Legal costs relating to a Court Ruling

WHAT IS A COSTS LAWYER AND HOW CAN THEY HELP ME?

A costs lawyer is a qualified and regulated legal professional who specialises in the law and practice of legal costs. Costs are involved in nearly every type of law and legal case, which is where costs lawyers can help. The costs referred to here are the solicitors’ fees and disbursements* incurred in a case.

To become a costs lawyer, you need to undertake a three-year training course (equivalent to a degree level qualification.) Costs lawyers are regulated by the Costs Lawyer Standards Board (CLSB), which is overseen by the Legal Services Board (LSB). All costs lawyers are also required to carry professional indemnity insurance.

Costs lawyers handle all types of costs issues. If the case cannot be resolved between parties then it is passed to the dedicated Senior Court Costs Office (SCCO) in London.

There are two areas of practice where costs are involved. These are: inter partes costs and solicitor and client costs. Detailed answers and questions on these two areas have been included here as well on a fixed fee basis.

WHAT DOES INTER PARTES MEAN?

This is a Latin term which means ‘between the parties.’ In general terms, each party is liable for their own solicitors’ fees and disbursements in conducting the case. However, courts have the jurisdiction to order one party in the action to pay another party’s legal costs as well as their own. There are many factors to be taken into account by the court, prescribed by the Civil Procedure Rules (CPR), but the usual rule is that the unsuccessful party in the case will be ordered to pay some or all of the successful party’s solicitor’s fees and disbursements.

Solicitor and client costs – in any legal case, you will have to pay your solicitor for their time and disbursements for working on your case. Solicitors have a strict code of conduct which they must comply with to keep you updated of the fees they incur throughout your case. If you are unhappy with the fees charged to you by your solicitor and/or they have not fulfilled their duty in accordance with their retainer (contract), you have the legal right to challenge the same.

* a payment, especially one made by a solicitor to a third party (counsel, experts etc) and then claimed back from the client

I HAVE BEEN ORDERED BY THE COURT TO PAY THE OTHER SIDE’S COSTS. WHAT DOES THIS MEAN AND WHAT DO I HAVE TO DO?

As the court has made an order that you pay the other side’s costs, this means you are called the ‘paying party’ and you are responsible for paying the ‘receiving party’s’ legal costs in the case.

______

Given request a: Could you rewrite the paragraph of the legal costs text that begins "This is a Latin term" as a short bulleted list that keeps its main facts?

(A block of data)
______

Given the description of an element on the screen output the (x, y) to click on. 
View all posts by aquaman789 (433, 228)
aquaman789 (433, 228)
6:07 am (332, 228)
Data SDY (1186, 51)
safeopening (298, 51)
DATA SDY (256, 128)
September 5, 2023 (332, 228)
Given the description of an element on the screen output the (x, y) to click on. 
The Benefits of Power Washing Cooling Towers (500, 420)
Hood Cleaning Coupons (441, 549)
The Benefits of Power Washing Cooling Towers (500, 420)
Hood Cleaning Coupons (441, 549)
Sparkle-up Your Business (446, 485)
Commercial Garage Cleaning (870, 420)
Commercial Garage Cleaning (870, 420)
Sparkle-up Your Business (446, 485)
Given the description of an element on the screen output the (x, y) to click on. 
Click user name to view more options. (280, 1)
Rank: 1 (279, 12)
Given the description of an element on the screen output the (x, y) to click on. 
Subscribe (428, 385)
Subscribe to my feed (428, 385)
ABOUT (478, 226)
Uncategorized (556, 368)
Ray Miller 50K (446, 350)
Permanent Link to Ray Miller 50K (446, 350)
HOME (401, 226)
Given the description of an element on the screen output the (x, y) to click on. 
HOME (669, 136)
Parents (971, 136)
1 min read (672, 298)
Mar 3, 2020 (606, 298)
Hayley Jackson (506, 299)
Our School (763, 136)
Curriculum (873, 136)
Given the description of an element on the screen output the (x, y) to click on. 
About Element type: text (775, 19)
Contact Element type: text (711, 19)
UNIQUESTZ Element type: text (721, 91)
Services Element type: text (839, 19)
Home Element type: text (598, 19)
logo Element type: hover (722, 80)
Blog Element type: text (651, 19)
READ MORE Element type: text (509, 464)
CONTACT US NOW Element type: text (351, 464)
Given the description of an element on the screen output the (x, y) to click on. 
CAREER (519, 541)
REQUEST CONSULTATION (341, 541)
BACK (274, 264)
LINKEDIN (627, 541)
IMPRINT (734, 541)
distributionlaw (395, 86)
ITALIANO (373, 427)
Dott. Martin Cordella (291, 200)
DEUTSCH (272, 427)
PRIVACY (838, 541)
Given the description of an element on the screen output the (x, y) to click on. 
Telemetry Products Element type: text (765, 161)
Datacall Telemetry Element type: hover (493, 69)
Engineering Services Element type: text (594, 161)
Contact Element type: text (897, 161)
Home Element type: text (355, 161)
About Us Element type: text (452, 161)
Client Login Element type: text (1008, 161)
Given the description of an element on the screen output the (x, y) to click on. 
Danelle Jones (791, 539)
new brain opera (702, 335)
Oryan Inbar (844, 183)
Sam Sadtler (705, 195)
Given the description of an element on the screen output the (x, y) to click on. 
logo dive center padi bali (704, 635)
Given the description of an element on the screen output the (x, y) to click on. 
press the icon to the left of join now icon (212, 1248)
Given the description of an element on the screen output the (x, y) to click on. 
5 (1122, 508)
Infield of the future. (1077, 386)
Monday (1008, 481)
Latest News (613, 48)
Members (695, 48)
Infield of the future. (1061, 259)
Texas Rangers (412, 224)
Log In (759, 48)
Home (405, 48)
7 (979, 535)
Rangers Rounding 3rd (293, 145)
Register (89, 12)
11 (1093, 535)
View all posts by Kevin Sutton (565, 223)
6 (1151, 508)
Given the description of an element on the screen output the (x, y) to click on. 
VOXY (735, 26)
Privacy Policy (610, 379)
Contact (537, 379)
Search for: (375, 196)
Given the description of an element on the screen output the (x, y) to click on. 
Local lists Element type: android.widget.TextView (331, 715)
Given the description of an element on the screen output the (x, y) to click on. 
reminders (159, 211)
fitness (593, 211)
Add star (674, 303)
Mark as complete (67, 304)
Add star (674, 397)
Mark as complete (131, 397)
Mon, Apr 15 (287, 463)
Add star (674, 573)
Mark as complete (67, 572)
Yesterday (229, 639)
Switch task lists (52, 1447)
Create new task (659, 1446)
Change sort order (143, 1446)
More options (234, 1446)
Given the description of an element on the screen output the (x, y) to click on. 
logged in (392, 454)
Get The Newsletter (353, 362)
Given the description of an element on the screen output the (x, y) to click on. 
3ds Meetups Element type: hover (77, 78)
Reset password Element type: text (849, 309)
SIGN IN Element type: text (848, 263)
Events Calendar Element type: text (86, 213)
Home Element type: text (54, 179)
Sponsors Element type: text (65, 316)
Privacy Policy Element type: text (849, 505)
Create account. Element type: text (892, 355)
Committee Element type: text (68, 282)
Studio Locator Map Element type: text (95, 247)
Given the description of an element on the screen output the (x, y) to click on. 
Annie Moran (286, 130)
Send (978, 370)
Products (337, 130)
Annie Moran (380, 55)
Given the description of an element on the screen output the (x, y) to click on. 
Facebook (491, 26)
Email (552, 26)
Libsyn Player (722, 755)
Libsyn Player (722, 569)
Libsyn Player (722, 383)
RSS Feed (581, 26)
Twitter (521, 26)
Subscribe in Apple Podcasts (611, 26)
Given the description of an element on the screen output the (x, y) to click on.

______

Given request b: Could you convert the entries in the block of data into a numbered list, starting at the first line of the entries and ending at the line that contains "ABOUT (478, 226)"?

Complete response a:
- "Inter partes" is a Latin term meaning "between the parties."
- In general, each party is liable for its own solicitors' fees and disbursements in conducting the case.
- Courts have the jurisdiction to order one party to pay another party's legal costs as well as its own.
- The court must take many factors into account, prescribed by the Civil Procedure Rules (CPR).
- The usual rule is that the unsuccessful party is ordered to pay some or all of the successful party's solicitor's fees and disbursements.

Complete response b:
1. Given the description of an element on the screen output the (x, y) to click on. 
2. View all posts by aquaman789 (433, 228)
3. aquaman789 (433, 228)
4. 6:07 am (332, 228)
5. Data SDY (1186, 51)
6. safeopening (298, 51)
7. DATA SDY (256, 128)
8. September 5, 2023 (332, 228)
9. Given the description of an element on the screen output the (x, y) to click on. 
10. The Benefits of Power Washing Cooling Towers (500, 420)
11. Hood Cleaning Coupons (441, 549)
12. The Benefits of Power Washing Cooling Towers (500, 420)
13. Hood Cleaning Coupons (441, 549)
14. Sparkle-up Your Business (446, 485)
15. Commercial Garage Cleaning (870, 420)
16. Commercial Garage Cleaning (870, 420)
17. Sparkle-up Your Business (446, 485)
18. Given the description of an element on the screen output the (x, y) to click on. 
19. Click user name to view more options. (280, 1)
20. Rank: 1 (279, 12)
21. Given the description of an element on the screen output the (x, y) to click on. 
22. Subscribe (428, 385)
23. Subscribe to my feed (428, 385)
24. ABOUT (478, 226)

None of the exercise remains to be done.